Take the lines from the line containing "Screen dimensions: 1197x844" through the end of the entries and output them exactly, with no pictures and nothing more.

>>>>>

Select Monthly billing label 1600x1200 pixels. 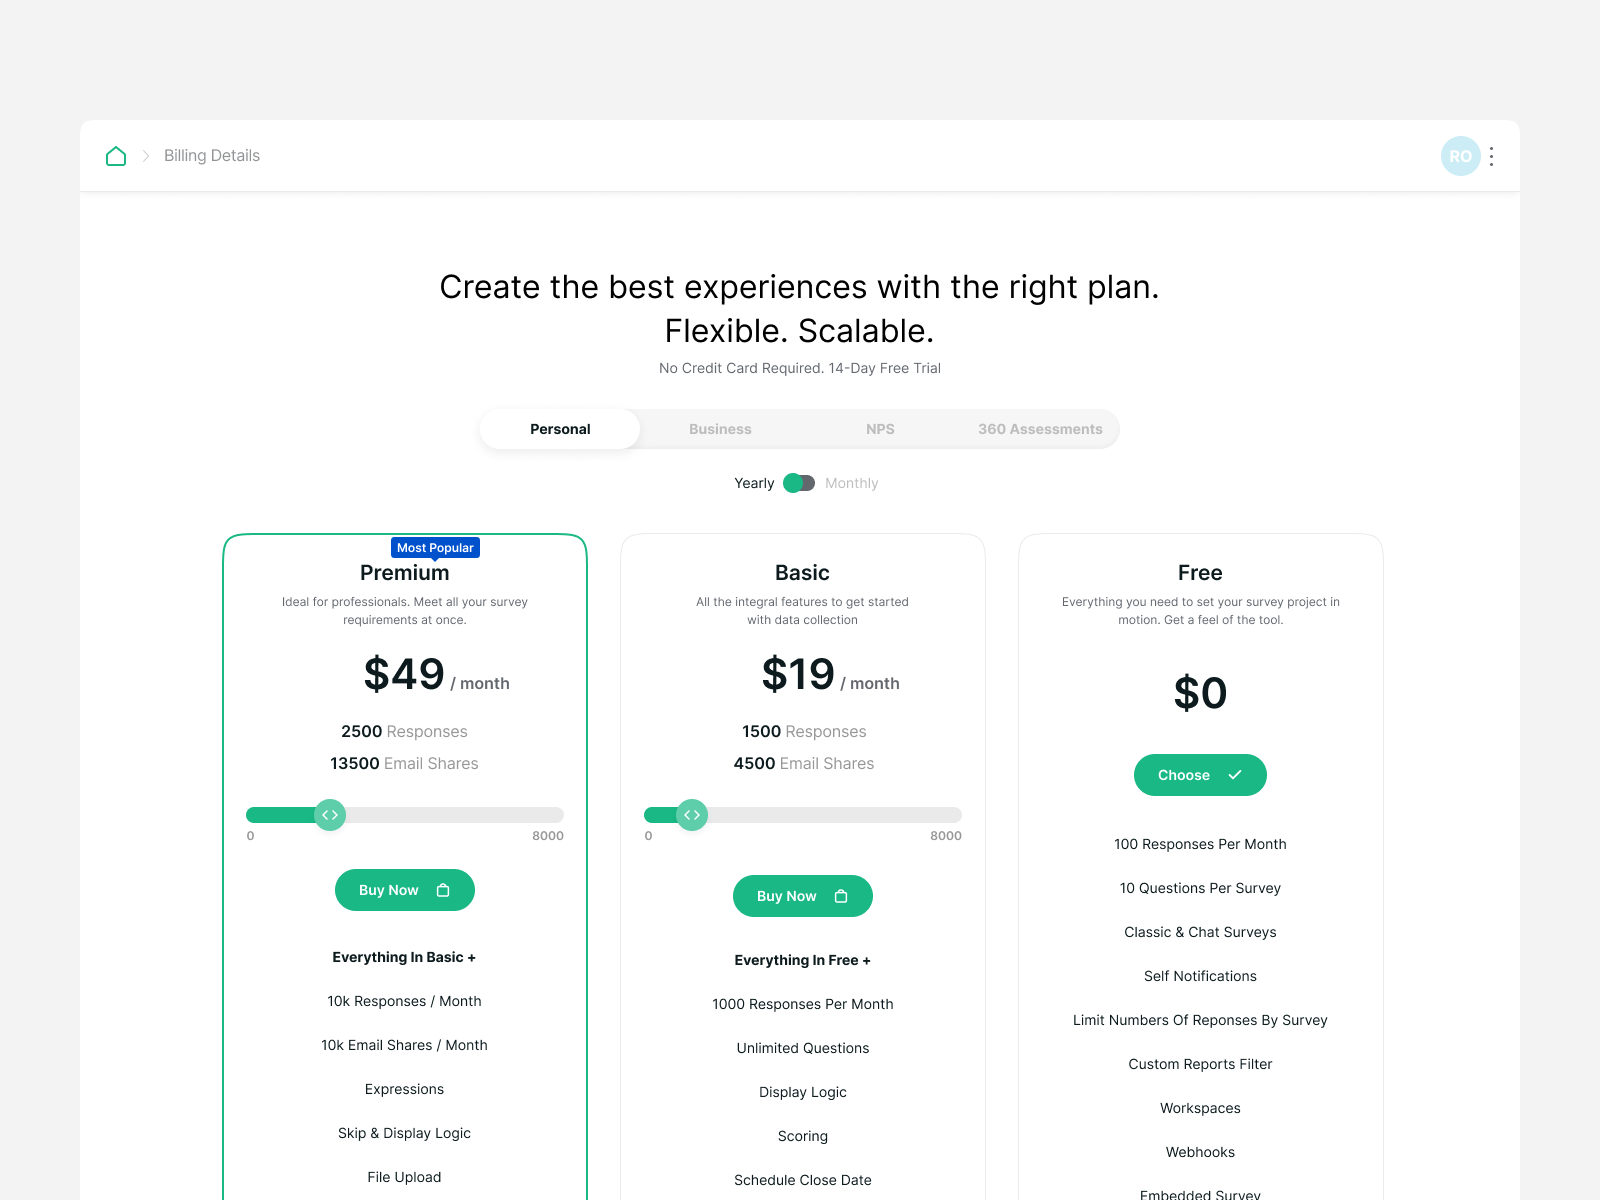[x=851, y=483]
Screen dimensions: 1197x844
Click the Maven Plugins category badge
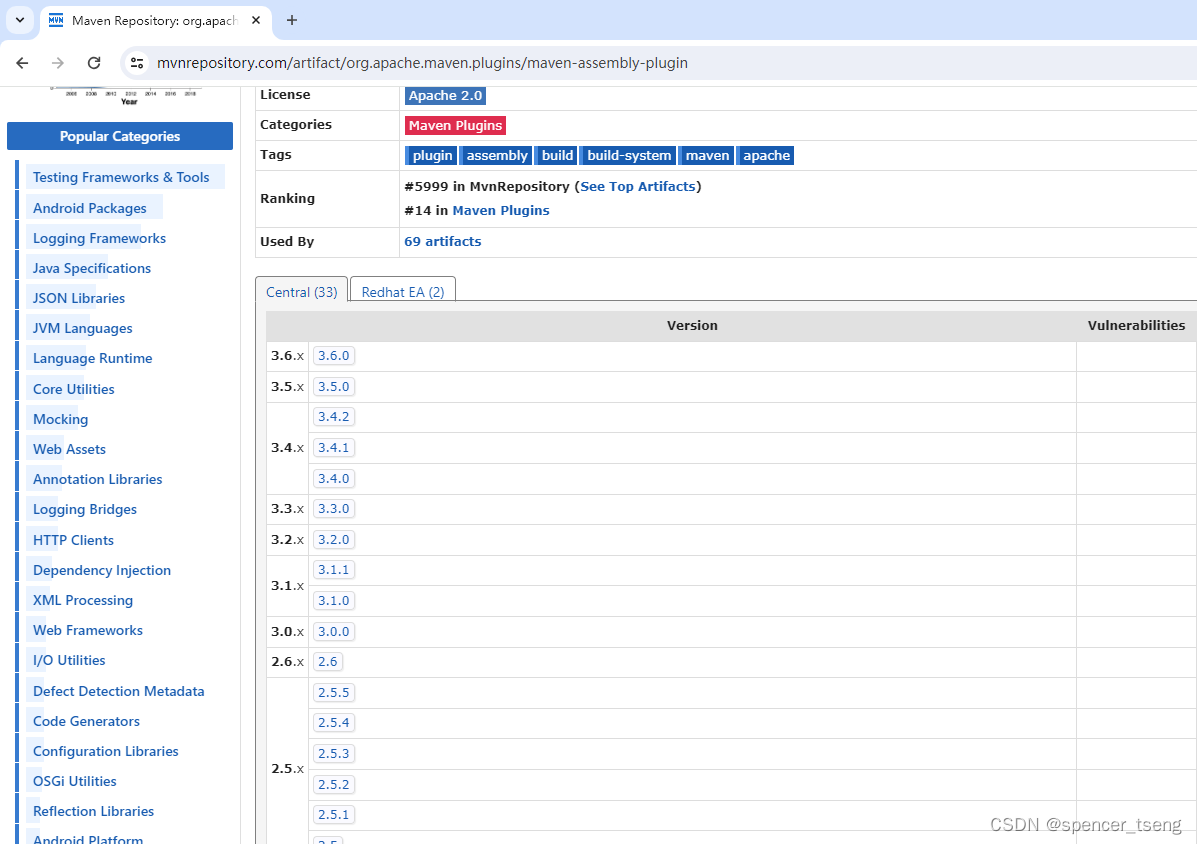click(x=455, y=125)
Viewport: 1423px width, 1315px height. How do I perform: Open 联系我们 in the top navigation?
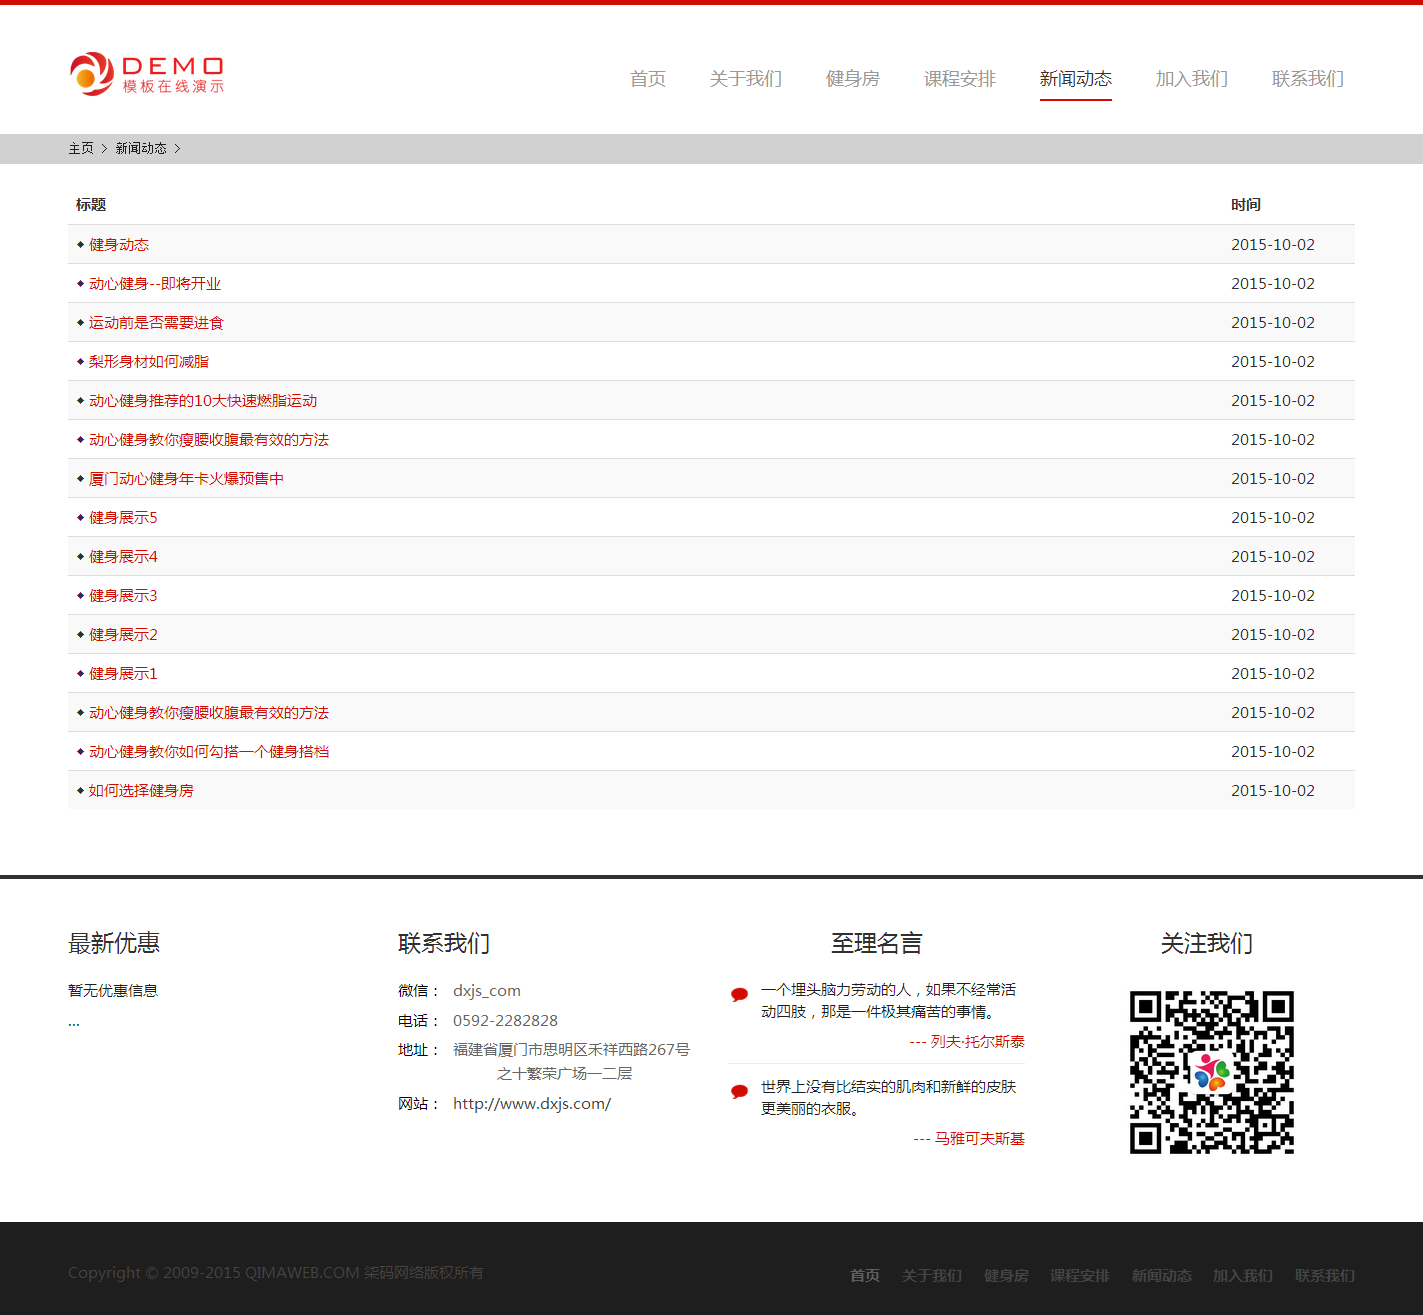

<<<<<

Result of this task:
Screen dimensions: 1197x844
Click the Maven Plugins category badge
click(x=455, y=125)
Viewport: 1423px width, 1315px height. How do I perform: Open 联系我们 in the top navigation?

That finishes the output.